WHAT YOU SHOULD DO
Lines holding the string "agent" are the ones to copy from this listing.

EXERCISE DATA
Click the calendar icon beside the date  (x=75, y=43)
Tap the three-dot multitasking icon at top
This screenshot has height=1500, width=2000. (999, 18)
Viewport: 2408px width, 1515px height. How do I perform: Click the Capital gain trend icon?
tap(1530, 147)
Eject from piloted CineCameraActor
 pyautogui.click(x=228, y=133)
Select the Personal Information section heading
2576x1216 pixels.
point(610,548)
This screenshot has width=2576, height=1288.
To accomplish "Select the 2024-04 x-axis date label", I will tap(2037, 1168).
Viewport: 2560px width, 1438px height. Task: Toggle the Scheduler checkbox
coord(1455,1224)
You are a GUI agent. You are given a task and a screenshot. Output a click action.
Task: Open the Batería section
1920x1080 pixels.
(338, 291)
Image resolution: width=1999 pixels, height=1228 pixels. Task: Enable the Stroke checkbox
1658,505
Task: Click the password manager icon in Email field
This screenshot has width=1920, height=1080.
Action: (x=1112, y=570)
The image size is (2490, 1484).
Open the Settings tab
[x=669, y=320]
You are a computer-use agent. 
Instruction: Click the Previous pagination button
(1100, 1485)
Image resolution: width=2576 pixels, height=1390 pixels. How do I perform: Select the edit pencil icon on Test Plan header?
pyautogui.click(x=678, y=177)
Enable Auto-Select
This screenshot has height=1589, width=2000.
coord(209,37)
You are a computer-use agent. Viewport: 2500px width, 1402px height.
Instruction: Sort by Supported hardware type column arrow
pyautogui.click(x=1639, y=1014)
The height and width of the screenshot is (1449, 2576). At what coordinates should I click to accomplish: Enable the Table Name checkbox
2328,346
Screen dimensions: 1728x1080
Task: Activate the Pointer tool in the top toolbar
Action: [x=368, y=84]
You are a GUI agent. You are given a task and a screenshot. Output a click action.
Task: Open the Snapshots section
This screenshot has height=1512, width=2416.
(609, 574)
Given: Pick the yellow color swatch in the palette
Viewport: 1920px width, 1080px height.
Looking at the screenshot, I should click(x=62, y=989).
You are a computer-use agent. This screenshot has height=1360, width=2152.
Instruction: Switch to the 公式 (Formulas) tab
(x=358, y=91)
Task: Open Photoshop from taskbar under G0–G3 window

RESPONSE TO THE TASK
You are a GUI agent. You are given a task and a screenshot. Output a click action.
You are a computer-use agent. 
You are a computer-use agent. Viewport: 2500px width, 1402px height.
You are a GUI agent. You are given a task and a screenshot. Output a click action.
You are a computer-use agent. This screenshot has height=1360, width=2152.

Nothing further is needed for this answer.